Lab 7 - Networked Services

Overview

Networking is key to many services because it allows processes and computers to communicate with each other. In this lab, we’ll work with a couple different types of services and set up a service of your own from scratch!

Make sure, as always, that you are doing all of these steps on your provided DigitalOcean VM (available at yourusername@yourusername.decal.xcf.sh), as we have provided some resources for you to use for this lab that are only accessible from your student VMs.

Which networked services are already running?

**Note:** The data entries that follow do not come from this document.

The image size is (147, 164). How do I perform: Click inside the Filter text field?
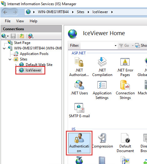click(97, 46)
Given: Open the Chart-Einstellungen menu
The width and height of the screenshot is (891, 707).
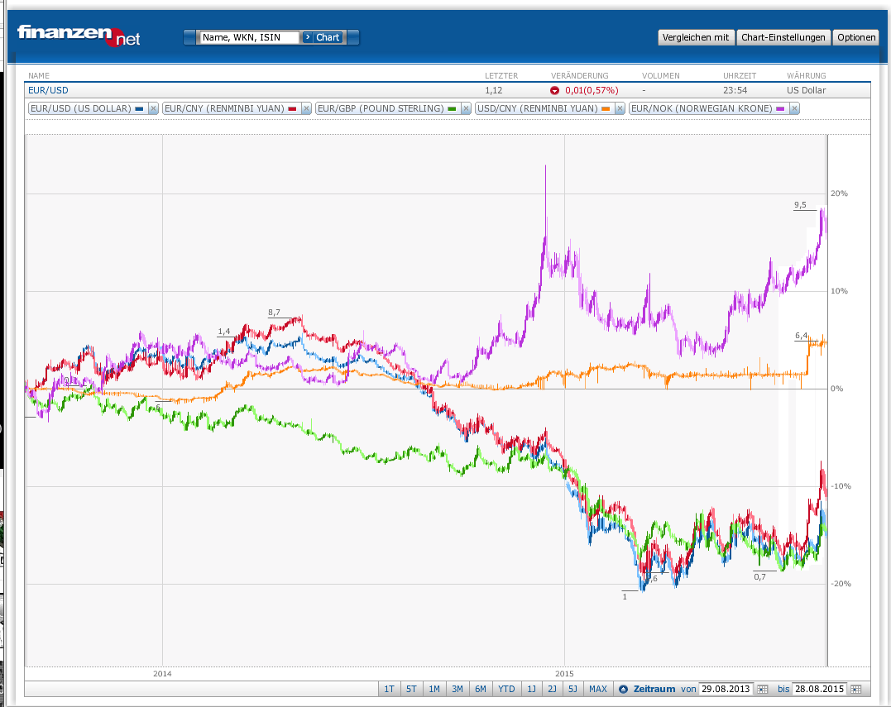Looking at the screenshot, I should point(783,37).
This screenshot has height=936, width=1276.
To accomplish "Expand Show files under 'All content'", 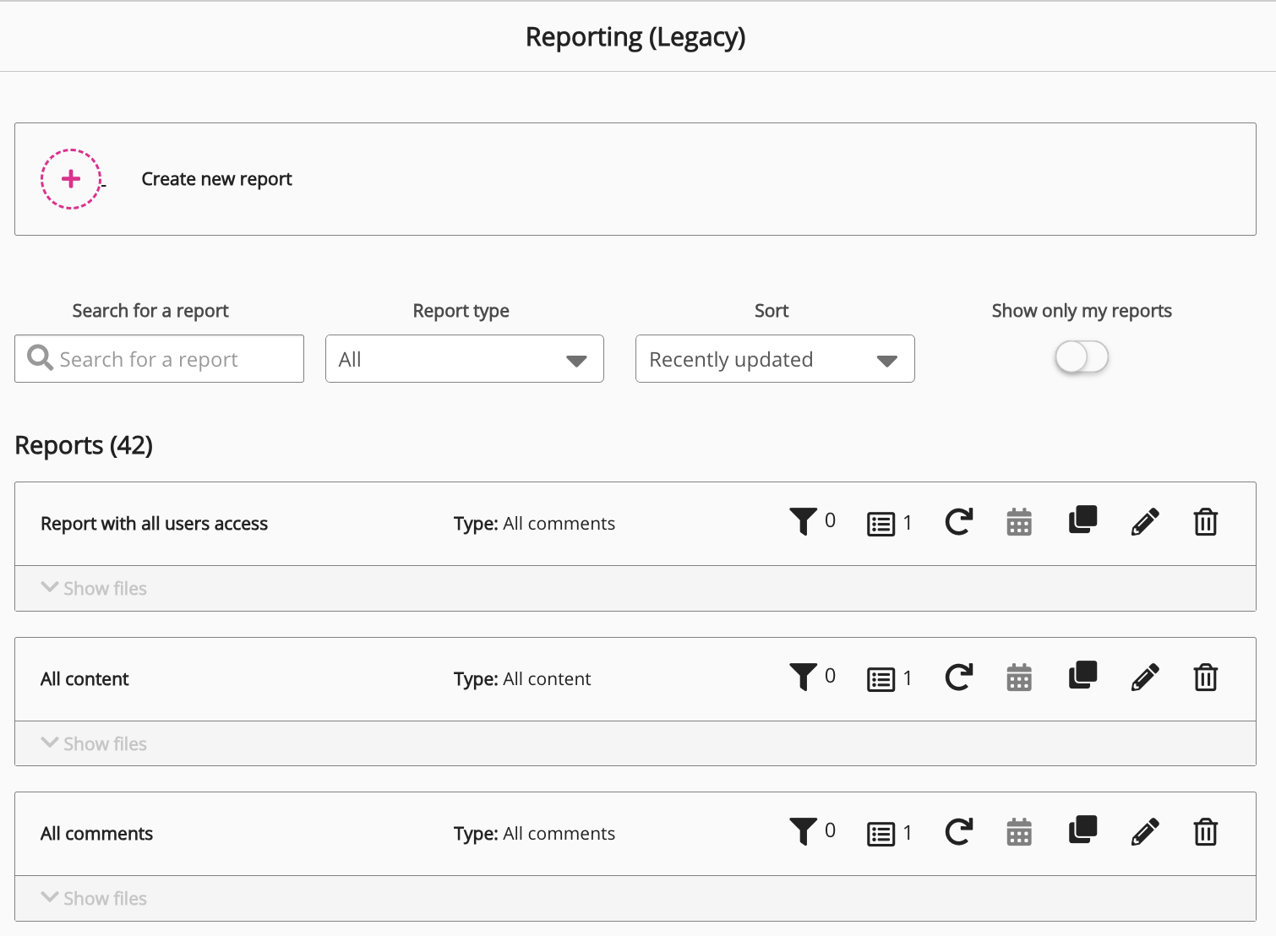I will click(95, 744).
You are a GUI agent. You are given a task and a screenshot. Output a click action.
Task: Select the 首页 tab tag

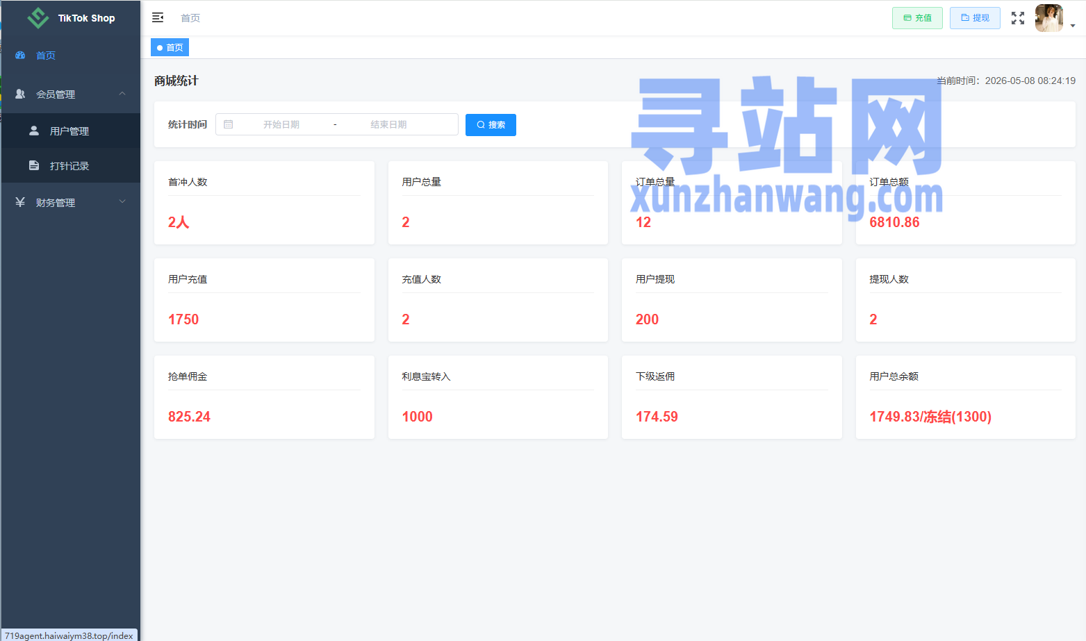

Connect to your VM using SSH, and then run sudo netstat -plunt (or sudo netstat -peanut if you’d prefer) to show the services running on your VM already. You should see something like this:

Active Internet connections (only servers)
Proto Recv-Q Send-Q Local Address           Foreign Address State  PID/Program name
tcp        0      0 0.0.0.0:22              0.0.0.0:*       LISTEN 789/sshd
tcp6       0      0 :::22                   :::*            LISTEN 789/sshd
udp        0      0 10.138.132.55:123       0.0.0.0:*              792/ntpd
udp        0      0 10.46.0.38:123          0.0.0.0:*              792/ntpd
udp        0      0 159.65.76.196:123       0.0.0.0:*              792/ntpd
udp        0      0 127.0.0.1:123           0.0.0.0:*              792/ntpd
udp        0      0 0.0.0.0:123             0.0.0.0:*              792/ntpd
udp6       0      0 fe80::b0a7:c1ff:fef:123 :::*                   792/ntpd
udp6       0      0 fe80::38c5:f3ff:fe0:123 :::*                   792/ntpd
udp6       0      0 ::1:123                 :::*                   792/ntpd
udp6       0      0 :::123                  :::*                   792/ntpd

Why are there so many services already running? We haven’t even really done anything yet! Well, to start off with, sshd must have been running already, otherwise how would you have connected to the machine in the first place using SSH? However, the other service (ntpd) is a bit more mysterious. Let’s check it out!

$ man ntpd

DESCRIPTION

The ntpd program is an operating system daemon which sets and maintains the
system time of day in synchronism with Internet standard time servers. It is a
complete implementation of the Network Time Protocol (NTP) version 4, but also
retains compatibility with version 3, as defined by RFC-1305, and version 1 and
2, as defined by RFC-1059 and RFC-1119, respectively. ntpd does most
computations in 64-bit floating-point arithmetic and does relatively clumsy
64-bit fixed-point operations only when necessary to preserve the ultimate
precision, about 232 picoseconds. While the ultimate precision is not
achievable with ordinary workstations and networks of today, it may be required
with future gigahertz CPU clocks and gigabit LANs.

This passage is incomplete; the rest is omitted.